Emerson String Quartet Announces Retirement
Originally established at Julliard in 1976, the string quartet is set to retire at the end of the 2023 summer season, marking a 47-year tenure
The Emerson String Quartet comprises violinists Eugene Drucker and Philip Setzer, violist Lawrence Dutton, and cellist Paul Watkins.
After their retirement, all members will continue to perform and teach individually. As a group, they will coach and mentor young ensembles through the Emerson String Quartet Institute at Stony Brook University, along with former cellist David Finckel, who played with the quartet for 34 years.
The quartet’s original members were Drucker, Setzer, violist Guillermo Figueroa Jr., and cellist Eric Wilson. In 1977, Dutton joined the group; Finckel joined in 1979 and was succeeded by Watkins in 2013.

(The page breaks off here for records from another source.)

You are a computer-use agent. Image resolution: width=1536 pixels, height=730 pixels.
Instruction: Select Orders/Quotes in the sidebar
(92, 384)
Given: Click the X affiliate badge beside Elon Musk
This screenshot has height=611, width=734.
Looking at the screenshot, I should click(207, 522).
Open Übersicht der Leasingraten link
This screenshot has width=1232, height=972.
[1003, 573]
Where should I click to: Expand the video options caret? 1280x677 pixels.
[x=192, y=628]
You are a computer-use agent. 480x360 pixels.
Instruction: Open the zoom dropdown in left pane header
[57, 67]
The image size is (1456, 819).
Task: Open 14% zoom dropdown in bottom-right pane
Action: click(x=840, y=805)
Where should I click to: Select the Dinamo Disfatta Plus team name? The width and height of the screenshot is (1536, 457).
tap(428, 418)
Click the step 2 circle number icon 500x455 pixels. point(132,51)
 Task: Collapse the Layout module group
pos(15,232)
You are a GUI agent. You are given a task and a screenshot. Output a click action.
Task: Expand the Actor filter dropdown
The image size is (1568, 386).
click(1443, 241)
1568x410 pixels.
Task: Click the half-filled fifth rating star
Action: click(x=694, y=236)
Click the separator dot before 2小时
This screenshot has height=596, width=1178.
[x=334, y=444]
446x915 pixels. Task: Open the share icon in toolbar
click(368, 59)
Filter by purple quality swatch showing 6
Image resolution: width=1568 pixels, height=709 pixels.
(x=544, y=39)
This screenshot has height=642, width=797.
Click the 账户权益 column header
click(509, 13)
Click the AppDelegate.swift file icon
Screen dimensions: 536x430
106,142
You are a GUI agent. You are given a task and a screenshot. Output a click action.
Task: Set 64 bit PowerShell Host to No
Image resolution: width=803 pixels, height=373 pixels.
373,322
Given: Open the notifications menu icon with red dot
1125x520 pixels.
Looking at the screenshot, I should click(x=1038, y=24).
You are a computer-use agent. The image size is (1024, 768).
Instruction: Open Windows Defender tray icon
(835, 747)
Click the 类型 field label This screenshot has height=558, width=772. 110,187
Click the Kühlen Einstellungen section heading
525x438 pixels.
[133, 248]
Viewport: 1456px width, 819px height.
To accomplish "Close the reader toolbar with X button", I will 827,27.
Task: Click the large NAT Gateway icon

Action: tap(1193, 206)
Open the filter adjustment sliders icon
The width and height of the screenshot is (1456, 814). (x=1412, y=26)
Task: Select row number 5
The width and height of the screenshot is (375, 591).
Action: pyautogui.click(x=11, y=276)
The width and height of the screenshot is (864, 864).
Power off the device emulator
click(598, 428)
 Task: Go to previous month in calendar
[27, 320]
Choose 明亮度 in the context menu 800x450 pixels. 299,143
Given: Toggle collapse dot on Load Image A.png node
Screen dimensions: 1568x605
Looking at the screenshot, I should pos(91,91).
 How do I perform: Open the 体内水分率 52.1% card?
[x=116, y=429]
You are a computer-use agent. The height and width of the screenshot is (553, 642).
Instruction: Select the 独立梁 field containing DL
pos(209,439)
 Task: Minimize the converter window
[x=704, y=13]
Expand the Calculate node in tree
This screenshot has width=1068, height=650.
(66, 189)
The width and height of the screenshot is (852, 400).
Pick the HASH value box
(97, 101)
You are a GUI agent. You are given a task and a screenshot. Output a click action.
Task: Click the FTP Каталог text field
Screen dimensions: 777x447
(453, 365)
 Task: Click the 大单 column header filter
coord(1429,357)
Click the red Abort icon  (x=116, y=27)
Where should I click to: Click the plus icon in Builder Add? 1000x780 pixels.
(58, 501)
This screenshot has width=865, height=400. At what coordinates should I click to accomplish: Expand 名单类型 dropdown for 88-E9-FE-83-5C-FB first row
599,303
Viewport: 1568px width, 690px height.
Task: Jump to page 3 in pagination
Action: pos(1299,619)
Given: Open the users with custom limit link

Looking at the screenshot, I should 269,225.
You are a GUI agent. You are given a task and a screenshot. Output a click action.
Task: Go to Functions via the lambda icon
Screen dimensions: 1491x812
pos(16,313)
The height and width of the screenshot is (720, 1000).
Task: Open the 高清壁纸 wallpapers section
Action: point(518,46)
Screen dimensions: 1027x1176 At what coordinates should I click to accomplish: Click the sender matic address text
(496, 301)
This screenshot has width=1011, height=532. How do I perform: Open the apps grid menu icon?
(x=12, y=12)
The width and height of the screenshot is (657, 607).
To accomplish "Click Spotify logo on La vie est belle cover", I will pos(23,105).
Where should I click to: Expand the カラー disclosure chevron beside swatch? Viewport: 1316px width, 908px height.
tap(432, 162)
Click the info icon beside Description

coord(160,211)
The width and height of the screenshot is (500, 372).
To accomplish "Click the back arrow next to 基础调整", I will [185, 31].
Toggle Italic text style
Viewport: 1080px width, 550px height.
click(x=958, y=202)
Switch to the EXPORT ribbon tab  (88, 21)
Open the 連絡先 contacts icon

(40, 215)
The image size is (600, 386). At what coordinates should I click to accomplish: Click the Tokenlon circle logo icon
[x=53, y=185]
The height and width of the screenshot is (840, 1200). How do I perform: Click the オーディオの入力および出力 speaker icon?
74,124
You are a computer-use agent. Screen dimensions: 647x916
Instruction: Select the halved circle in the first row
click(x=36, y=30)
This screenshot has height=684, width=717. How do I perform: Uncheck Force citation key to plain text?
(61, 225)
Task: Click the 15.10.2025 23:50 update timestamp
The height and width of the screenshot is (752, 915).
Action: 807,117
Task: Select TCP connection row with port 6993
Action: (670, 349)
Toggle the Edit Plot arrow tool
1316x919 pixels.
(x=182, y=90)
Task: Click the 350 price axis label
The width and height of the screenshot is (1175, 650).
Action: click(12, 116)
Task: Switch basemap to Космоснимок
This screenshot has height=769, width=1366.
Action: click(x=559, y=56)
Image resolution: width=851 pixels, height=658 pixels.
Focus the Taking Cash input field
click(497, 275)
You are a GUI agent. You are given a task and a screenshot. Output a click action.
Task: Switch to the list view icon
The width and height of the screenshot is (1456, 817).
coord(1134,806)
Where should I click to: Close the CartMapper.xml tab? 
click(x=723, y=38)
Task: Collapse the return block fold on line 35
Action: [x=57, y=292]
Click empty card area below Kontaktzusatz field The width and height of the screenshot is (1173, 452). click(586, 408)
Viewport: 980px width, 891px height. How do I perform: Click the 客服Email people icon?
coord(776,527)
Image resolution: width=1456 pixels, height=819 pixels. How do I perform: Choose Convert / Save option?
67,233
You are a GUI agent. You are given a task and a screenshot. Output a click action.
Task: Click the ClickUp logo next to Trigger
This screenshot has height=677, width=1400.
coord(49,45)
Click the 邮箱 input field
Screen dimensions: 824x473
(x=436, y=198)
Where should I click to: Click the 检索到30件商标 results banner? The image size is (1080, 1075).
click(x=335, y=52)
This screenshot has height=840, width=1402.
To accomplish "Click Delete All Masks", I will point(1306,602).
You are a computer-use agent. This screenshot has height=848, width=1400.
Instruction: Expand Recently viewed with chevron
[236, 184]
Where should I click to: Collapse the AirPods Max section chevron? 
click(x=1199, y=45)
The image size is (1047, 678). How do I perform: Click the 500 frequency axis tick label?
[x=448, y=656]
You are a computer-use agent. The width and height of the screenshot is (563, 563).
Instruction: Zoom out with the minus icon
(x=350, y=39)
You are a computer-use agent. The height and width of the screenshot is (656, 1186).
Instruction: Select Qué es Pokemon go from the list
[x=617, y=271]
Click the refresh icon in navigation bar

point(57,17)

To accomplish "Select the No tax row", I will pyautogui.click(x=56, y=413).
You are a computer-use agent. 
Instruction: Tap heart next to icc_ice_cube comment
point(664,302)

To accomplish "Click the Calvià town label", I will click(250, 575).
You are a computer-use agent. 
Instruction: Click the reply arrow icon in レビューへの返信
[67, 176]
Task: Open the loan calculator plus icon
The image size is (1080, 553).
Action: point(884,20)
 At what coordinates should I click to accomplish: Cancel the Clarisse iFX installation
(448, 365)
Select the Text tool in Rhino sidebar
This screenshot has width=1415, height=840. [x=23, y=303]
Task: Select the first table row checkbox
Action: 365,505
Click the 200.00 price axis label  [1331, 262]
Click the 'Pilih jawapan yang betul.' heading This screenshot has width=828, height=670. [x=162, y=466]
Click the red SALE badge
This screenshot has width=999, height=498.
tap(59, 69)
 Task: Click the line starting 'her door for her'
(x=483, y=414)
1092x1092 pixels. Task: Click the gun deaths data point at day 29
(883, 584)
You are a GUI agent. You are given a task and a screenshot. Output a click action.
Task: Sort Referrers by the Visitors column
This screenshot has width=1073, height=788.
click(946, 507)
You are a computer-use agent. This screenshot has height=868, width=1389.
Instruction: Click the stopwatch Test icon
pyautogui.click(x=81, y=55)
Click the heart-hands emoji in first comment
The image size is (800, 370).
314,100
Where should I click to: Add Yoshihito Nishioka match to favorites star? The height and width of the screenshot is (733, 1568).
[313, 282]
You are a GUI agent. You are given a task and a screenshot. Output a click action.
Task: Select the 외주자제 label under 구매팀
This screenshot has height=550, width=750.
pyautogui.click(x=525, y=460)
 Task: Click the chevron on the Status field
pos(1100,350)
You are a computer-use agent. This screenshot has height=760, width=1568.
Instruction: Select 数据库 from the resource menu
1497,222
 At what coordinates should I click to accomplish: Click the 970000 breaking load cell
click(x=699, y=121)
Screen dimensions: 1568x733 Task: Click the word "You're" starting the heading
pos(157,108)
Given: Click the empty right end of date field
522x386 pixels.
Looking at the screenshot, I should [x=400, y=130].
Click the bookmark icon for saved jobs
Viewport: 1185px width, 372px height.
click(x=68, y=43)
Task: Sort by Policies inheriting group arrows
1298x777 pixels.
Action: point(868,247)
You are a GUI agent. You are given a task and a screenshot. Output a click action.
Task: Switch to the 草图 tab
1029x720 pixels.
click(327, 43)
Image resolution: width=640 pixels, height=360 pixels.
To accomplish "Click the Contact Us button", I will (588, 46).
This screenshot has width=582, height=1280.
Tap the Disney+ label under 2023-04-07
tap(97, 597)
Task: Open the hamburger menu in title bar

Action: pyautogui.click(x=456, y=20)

Named “America’s greatest quartet” by Time Magazine, the ensemble is the recipient of the Avery Fisher Prize, Musical America’s “Ensemble of the Year” Award, nine GRAMMYs, and three Gramophone Awards.
The group’s penultimate season includes the New York premiere of André Previn’s “Penelope,” at Carnegie Hall in January 2022, featuring soprano Renée Fleming, actress Uma Thurman, and pianist Simone Dinnerstein.
This October, the quartet will return to the Chamber Music Society of Louisville to perform the second half of a Beethoven cycle they began in early 2020; their itinerary includes performing in Houston, Seattle, San Francisco, and New York.
In 2022, they will embark on a six-city tour of Europe with the first three concerts of a Shostakovich cycle at London’s Southbank Centre, to be completed the following November.
“Looking back on more than four decades of life in the Emerson String Quartet, it is with a mixture of pride and nostalgia that we announce our retirement at the end of the summer of 2023,” said Drucker in the press release.
“In addition to the great music we’ve been privileged to share with audiences and with each other, it is the opportunity to connect with close friends that have meant the most to us over the years,” he continued.
“Now, as we contemplate our future careers, which will afford us the opportunity to continue performing as individuals and to pass the fruits of our experience on to younger generations of chamber players, we also wish to express our gratitude to all the instrumentalists, singers, composers, actors and directors with whom we have been honored to collaborate,” he concluded.
Details about the American ensemble’s final season will be announced at a later date.